What the task asks | Rewrite the data below as a numbered list with one line per item, omitting all blank lines.

Records provided |
═══

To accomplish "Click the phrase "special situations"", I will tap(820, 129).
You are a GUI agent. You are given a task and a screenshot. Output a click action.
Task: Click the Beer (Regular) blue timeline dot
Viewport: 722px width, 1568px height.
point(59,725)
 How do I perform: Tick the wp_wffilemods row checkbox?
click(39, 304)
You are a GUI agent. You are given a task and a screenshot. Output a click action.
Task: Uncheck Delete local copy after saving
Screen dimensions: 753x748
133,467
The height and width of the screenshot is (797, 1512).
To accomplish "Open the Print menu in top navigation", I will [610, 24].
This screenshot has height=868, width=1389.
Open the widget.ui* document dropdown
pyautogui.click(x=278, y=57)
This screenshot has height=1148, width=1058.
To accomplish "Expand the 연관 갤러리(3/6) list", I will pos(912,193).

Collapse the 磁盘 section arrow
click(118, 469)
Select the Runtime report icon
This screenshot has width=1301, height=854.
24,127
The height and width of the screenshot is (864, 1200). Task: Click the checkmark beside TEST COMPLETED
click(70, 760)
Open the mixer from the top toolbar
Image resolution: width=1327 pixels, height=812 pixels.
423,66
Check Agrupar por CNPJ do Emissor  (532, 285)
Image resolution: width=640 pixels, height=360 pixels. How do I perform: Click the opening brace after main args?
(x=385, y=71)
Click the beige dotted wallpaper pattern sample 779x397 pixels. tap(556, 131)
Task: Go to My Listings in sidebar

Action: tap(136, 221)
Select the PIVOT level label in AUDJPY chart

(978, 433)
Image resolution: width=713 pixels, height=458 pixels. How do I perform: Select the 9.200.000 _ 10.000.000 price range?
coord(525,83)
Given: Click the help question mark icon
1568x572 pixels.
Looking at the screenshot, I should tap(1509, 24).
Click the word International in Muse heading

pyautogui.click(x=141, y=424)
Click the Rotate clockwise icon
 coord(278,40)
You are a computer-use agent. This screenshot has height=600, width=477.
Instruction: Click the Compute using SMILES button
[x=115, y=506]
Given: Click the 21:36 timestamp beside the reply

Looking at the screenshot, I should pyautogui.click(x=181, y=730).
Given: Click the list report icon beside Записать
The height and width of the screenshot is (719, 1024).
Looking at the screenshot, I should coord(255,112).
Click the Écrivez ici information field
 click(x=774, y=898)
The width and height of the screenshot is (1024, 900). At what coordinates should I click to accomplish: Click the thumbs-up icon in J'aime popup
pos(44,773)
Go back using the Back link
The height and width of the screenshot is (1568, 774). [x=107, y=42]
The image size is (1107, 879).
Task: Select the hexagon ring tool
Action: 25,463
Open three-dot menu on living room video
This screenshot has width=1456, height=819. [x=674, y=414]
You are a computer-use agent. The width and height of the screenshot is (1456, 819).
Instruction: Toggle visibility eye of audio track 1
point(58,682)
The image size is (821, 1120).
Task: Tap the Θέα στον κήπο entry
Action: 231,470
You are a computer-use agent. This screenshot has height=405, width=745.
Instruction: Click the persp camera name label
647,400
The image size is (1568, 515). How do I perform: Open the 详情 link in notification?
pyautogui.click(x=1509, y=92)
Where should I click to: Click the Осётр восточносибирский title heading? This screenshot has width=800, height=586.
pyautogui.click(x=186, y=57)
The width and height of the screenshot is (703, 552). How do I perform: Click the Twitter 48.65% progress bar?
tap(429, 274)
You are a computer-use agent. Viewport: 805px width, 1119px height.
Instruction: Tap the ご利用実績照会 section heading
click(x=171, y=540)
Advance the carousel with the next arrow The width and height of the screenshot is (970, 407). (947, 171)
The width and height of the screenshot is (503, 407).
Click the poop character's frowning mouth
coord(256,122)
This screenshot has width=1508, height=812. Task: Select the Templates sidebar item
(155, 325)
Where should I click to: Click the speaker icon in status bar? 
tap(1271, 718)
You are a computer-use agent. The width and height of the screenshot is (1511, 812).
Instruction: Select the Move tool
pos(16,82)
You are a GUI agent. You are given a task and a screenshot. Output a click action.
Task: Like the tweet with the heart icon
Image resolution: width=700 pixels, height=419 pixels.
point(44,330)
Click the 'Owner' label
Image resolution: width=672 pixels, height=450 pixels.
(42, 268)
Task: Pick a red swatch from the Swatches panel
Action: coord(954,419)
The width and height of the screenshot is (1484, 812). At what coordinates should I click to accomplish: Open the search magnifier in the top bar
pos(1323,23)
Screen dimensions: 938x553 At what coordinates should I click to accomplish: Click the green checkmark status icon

═══

Written response |
1. To accomplish "Click the phrase "special situations"", I will tap(820, 129).
2. You are a GUI agent. You are given a task and a screenshot. Output a click action.
3. Task: Click the Beer (Regular) blue timeline dot
4. Viewport: 722px width, 1568px height.
5. point(59,725)
6.  How do I perform: Tick the wp_wffilemods row checkbox?
7. click(39, 304)
8. You are a GUI agent. You are given a task and a screenshot. Output a click action.
9. Task: Uncheck Delete local copy after saving
10. Screen dimensions: 753x748
11. 133,467
12. The height and width of the screenshot is (797, 1512).
13. To accomplish "Open the Print menu in top navigation", I will [610, 24].
14. This screenshot has height=868, width=1389.
15. Open the widget.ui* document dropdown
16. pyautogui.click(x=278, y=57)
17. This screenshot has height=1148, width=1058.
18. To accomplish "Expand the 연관 갤러리(3/6) list", I will pos(912,193).
19. Collapse the 磁盘 section arrow
20. click(118, 469)
21. Select the Runtime report icon
22. This screenshot has width=1301, height=854.
23. 24,127
24. The height and width of the screenshot is (864, 1200). Task: Click the checkmark beside TEST COMPLETED
25. click(70, 760)
26. Open the mixer from the top toolbar
27. Image resolution: width=1327 pixels, height=812 pixels.
28. 423,66
29. Check Agrupar por CNPJ do Emissor  (532, 285)
30. Image resolution: width=640 pixels, height=360 pixels. How do I perform: Click the opening brace after main args?
31. (x=385, y=71)
32. Click the beige dotted wallpaper pattern sample 779x397 pixels. tap(556, 131)
33. Task: Go to My Listings in sidebar
34. Action: tap(136, 221)
35. Select the PIVOT level label in AUDJPY chart
36. (978, 433)
37. Image resolution: width=713 pixels, height=458 pixels. How do I perform: Select the 9.200.000 _ 10.000.000 price range?
38. coord(525,83)
39. Given: Click the help question mark icon
40. 1568x572 pixels.
41. Looking at the screenshot, I should tap(1509, 24).
42. Click the word International in Muse heading
43. pyautogui.click(x=141, y=424)
44. Click the Rotate clockwise icon
45.  coord(278,40)
46. You are a computer-use agent. This screenshot has height=600, width=477.
47. Instruction: Click the Compute using SMILES button
48. [x=115, y=506]
49. Given: Click the 21:36 timestamp beside the reply
50. Looking at the screenshot, I should pyautogui.click(x=181, y=730).
51. Given: Click the list report icon beside Записать
52. The height and width of the screenshot is (719, 1024).
53. Looking at the screenshot, I should coord(255,112).
54. Click the Écrivez ici information field
55.  click(x=774, y=898)
56. The width and height of the screenshot is (1024, 900). At what coordinates should I click to accomplish: Click the thumbs-up icon in J'aime popup
57. pos(44,773)
58. Go back using the Back link
59. The height and width of the screenshot is (1568, 774). [x=107, y=42]
60. The image size is (1107, 879).
61. Task: Select the hexagon ring tool
62. Action: 25,463
63. Open three-dot menu on living room video
64. This screenshot has width=1456, height=819. [x=674, y=414]
65. You are a computer-use agent. The width and height of the screenshot is (1456, 819).
66. Instruction: Toggle visibility eye of audio track 1
67. point(58,682)
68. The image size is (821, 1120).
69. Task: Tap the Θέα στον κήπο entry
70. Action: 231,470
71. You are a computer-use agent. This screenshot has height=405, width=745.
72. Instruction: Click the persp camera name label
73. 647,400
74. The image size is (1568, 515). How do I perform: Open the 详情 link in notification?
75. pyautogui.click(x=1509, y=92)
76. Where should I click to: Click the Осётр восточносибирский title heading? This screenshot has width=800, height=586.
77. pyautogui.click(x=186, y=57)
78. The width and height of the screenshot is (703, 552). How do I perform: Click the Twitter 48.65% progress bar?
79. tap(429, 274)
80. You are a computer-use agent. Viewport: 805px width, 1119px height.
81. Instruction: Tap the ご利用実績照会 section heading
82. click(x=171, y=540)
83. Advance the carousel with the next arrow The width and height of the screenshot is (970, 407). (947, 171)
84. The width and height of the screenshot is (503, 407).
85. Click the poop character's frowning mouth
86. coord(256,122)
87. This screenshot has width=1508, height=812. Task: Select the Templates sidebar item
88. (155, 325)
89. Where should I click to: Click the speaker icon in status bar? 
90. tap(1271, 718)
91. You are a computer-use agent. The width and height of the screenshot is (1511, 812).
92. Instruction: Select the Move tool
93. pos(16,82)
94. You are a GUI agent. You are given a task and a screenshot. Output a click action.
95. Task: Like the tweet with the heart icon
96. Image resolution: width=700 pixels, height=419 pixels.
97. point(44,330)
98. Click the 'Owner' label
99. Image resolution: width=672 pixels, height=450 pixels.
100. (42, 268)
101. Task: Pick a red swatch from the Swatches panel
102. Action: coord(954,419)
103. The width and height of the screenshot is (1484, 812). At what coordinates should I click to accomplish: Open the search magnifier in the top bar
104. pos(1323,23)
105. Screen dimensions: 938x553 At what coordinates should I click to accomplish: Click the green checkmark status icon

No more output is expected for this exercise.